Archivage : point sur la numérisation de l’état civil

C’était le fil conducteur de la table-ronde organisée mardi dernier, lors de la clôture des activités de la Semaine internationale des archives à Yaoundé.

Entamée le 4 juin dernier, la Semaine internationale des archives est entrée en gare mardi 28 juin dernier. La série d’activités a été clôturée par une table-ronde sur le thème : « L’archivage de l’état civil au Cameroun à l’ère du numérique : état des lieux, enjeux et perspectives ». Assises organisées à Yaoundé en présence du directeur des archives nationales du Cameroun, le Dr Esther Olembé. Pendant plus d’une heure, les interventions des responsables du Bureau national de l'état civil (Bunec), de l’Union Européenne, du ministère des Arts et de la Culture, de la mairie de Soa et des archives nationales ont animé la séance.

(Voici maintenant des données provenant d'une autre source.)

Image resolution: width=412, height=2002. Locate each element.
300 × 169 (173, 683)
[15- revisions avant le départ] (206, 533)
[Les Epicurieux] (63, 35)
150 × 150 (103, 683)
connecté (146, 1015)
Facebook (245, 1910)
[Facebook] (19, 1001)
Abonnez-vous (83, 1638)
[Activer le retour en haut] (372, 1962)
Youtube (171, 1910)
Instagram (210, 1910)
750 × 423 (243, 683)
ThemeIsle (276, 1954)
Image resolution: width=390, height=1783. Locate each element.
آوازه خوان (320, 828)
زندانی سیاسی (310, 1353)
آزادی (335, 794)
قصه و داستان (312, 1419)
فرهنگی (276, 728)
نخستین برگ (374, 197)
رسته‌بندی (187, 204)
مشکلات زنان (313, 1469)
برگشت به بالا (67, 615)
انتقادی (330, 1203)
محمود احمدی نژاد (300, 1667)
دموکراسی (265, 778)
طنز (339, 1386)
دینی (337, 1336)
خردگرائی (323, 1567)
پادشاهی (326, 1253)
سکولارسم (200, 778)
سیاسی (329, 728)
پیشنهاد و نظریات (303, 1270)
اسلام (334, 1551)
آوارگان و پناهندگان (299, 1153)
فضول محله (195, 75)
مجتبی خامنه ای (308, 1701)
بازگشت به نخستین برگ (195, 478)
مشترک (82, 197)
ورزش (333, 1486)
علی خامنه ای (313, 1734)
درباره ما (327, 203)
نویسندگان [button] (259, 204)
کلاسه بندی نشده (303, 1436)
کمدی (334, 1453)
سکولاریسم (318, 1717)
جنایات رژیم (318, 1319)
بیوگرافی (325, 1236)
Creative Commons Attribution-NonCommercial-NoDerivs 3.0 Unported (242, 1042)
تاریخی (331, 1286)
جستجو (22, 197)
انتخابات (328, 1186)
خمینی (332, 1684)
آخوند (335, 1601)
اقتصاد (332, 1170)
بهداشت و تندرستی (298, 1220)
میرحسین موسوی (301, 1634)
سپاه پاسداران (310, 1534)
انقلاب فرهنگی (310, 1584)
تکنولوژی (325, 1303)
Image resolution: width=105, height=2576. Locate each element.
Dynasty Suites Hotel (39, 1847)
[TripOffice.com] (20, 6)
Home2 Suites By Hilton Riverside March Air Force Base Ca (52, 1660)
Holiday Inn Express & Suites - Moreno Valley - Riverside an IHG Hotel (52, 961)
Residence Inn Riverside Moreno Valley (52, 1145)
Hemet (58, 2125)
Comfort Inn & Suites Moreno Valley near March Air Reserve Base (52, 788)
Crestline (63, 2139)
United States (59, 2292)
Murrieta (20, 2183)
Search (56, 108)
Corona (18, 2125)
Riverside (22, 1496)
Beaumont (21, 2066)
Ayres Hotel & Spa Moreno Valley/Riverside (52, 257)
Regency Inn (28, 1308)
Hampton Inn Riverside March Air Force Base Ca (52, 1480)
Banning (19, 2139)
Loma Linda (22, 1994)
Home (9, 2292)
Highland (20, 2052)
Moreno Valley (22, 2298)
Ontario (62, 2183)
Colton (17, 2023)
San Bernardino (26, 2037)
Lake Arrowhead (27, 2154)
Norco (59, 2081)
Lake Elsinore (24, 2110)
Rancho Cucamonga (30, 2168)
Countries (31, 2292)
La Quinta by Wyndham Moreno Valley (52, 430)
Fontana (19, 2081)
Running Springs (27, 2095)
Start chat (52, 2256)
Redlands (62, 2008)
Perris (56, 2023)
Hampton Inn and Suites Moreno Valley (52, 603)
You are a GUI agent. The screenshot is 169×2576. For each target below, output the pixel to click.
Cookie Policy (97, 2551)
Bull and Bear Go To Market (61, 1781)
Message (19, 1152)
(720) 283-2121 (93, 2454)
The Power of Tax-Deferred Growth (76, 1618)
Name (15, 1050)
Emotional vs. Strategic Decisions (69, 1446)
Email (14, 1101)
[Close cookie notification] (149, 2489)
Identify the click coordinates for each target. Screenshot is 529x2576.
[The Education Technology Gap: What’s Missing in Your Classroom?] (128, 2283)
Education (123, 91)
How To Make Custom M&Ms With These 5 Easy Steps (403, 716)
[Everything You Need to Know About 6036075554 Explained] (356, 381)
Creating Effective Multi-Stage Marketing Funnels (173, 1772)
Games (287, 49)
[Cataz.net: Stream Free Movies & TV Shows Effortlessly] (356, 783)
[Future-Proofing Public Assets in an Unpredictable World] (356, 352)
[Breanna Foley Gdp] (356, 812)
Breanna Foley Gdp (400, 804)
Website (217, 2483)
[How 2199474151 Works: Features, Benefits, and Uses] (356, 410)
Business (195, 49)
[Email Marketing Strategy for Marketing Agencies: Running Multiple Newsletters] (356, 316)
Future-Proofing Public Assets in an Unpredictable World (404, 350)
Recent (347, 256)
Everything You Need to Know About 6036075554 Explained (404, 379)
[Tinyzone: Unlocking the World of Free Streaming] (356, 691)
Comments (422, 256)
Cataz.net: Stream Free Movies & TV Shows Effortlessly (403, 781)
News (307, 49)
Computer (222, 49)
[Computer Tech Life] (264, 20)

Concernant l’état des lieux de l’archivage de l’état civil au Cameroun, l’exemple de la commune de Soa a mis en lumière les différents problèmes que rencontrent les responsables des mairies.  Essama Engolo, maire de la commune de Soa a fait savoir que l’archivage de l’état civil se fait encore dans la précarité. Il a expliqué qu’il travaille avec les officiers d’état civil. Ceux-ci ont pour cadre de travail leurs domiciles. Après l’établissement desdits documents, ils ne les renvoient pas souvent à la mairie pour leur bonne conservation. Or, compte tenu du caractère confidentiel de ces actes d’état civil, leur conservation doit obéir à des mesures de sécurisation appropriées, afin d’éviter les fraudes et l’humidité. La situation est encore pire lorsqu’il arrive que l’officier d’état civil décède. Certains documents restent parfois introuvables. Pour pallier cela, il a proposé une formation des officiers d’état civil à l’archivage de ces documents précieux. 
Heureusement, tout n’est pas perdu. Un projet pilote de numérisation des documents...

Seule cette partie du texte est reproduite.